Day T-2 Pull your sourdough starter from the fridge and mix with 1 cup all purpose flour and 3/4 c water. Mix well, cover and allow to rise at room temp.
Day T-1 Make the starter for the beer. I typically use 1.5 l water and 3/4 c DME. Bring to a boil in an erlenmeyer flask, including the stir bar, with a foil cover . Remove from heat and quickly cool in a snowbank or ice water (brewing in the winter does have some advantages for cooling). Rehydrate the yeast per the mfr instructions if using dry yeast, add to the flask and then put on the stir plate.
Add to the sourdough starter. Add another 1 1/4 c flour and 3/4-1 c water to have a heavy sticky dough. Cover and let rise at room temp. Make sure you keep the sourdough work well away from the beer starter or you will risk contamination. Doing the additions in 2 stages, seems to yield more consistent results.
Brew and baking day
Steep the specialty grains per the beer recipe drain well and cool. For the bread pictured above, this was Caramunich III. By the time you are done brewing, the grains will be cool enough for baking.
Place the sourdough starter in the mixer bowl reserving 2/3 cup to save for the next batch.
Add 2.5 cups of the spent grains – they should be just damp at this point. Wring out if too moist
Add 2 c bread flour (King Arthur)
1 tsp dry yeast (SAF Instant)
Mix lightly and then rest for 10-15 min.
Continue mixing for 3 min. This should be a very sticky ball, mostly pulling away from the sides of the mixer . You may have to adjust with more flour or water but do not be tempted to make it too firm.
Add 1tsp fine sea salt. Mix for another 2 min.
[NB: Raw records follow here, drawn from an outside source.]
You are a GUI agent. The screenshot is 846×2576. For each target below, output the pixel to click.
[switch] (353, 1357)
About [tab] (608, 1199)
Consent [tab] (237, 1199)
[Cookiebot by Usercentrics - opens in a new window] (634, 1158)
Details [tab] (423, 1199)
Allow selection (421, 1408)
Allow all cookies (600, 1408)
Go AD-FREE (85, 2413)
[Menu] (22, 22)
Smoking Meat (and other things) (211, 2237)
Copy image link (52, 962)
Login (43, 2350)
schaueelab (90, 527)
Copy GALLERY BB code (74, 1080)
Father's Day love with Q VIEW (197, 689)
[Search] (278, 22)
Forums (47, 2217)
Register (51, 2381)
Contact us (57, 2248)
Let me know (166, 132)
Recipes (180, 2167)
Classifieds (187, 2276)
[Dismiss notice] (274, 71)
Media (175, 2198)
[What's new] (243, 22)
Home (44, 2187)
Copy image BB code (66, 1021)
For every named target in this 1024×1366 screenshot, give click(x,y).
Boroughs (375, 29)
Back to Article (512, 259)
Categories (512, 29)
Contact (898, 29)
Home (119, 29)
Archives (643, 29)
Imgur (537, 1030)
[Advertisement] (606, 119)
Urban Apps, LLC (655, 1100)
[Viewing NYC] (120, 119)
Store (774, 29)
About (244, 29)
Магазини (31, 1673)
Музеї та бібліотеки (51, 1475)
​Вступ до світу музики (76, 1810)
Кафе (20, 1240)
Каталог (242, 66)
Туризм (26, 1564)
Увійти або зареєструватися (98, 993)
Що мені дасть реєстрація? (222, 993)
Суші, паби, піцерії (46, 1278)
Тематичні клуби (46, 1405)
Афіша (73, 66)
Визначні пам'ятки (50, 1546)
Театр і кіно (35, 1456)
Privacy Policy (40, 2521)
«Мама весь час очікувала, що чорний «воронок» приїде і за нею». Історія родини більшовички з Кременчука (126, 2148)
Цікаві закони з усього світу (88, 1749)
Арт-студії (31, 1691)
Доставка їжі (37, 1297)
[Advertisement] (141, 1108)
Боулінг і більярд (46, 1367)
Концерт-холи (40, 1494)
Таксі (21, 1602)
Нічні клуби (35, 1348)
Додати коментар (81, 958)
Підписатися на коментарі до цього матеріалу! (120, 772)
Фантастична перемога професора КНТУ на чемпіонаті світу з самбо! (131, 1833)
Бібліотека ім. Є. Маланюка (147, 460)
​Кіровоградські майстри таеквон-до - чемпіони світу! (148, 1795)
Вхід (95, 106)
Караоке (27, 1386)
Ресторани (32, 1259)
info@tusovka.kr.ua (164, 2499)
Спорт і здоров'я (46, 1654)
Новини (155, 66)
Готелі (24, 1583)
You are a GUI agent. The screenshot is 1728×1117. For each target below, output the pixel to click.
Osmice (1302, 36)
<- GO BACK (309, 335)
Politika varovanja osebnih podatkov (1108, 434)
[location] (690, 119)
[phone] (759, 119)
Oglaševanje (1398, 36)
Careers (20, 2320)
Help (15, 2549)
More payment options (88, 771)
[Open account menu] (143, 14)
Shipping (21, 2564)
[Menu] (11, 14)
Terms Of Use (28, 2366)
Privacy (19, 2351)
The salt firms up the dough, so don’t add too early or the texture will not be as nice.
Cover the bowl with a very damp warm kitchen towel and place in the oven to proof. Ours has a bread proofing (100F) setting. Let rise for 1.5 hours.
Take the dough our and place on a floured counter. Pull and fold 5-8 times. It will still be very sticky but this evens out the texture.
Place in a large pan or dutch oven and oil the inside well (olive oil or butter). Cover and rise again for another 1-1.5 hours at 100F. The dough should have risen about 2.5 times.
Preheat oven to 425 F
Place bread covered in the oven for 15-20 min.
Remove the lid, set for convection backing. Insert temperature probe and bake until the internal temp is 195F (15-30 min). Itis best to go by temp rather than time. The Thermoworks Chefalarm with the Pro Series Needle Probe is perfect. I also use this for brewing as the probe is waterproof.
Remove and turn onto a rack to cool and serve (unless your spouse beats you to it for the first slice (as mine did in the photo above). Serve with a glass from a previous batch of your beer.
While you may be tempted to interleave the baking and brewing work during the boil, I would recommend against it. The sourdough has a variety of yeasts and bacteria in it that would definitely not be beneficial to your beer. I have learned the hard way not to taste the raw sourdough!
Note that previously I had tried adding brewing grains (dry) as part of the flour for the bread and the texture was not that good. The steeping of the grains for brewing makes a huge difference in the bread. I will also try increasing the proportion of spent grain in the future as well as mixing with other flours. I am really intrigued with trying rye and oats as the spent grains. There is much room for experimentation, based on this successful base recipe.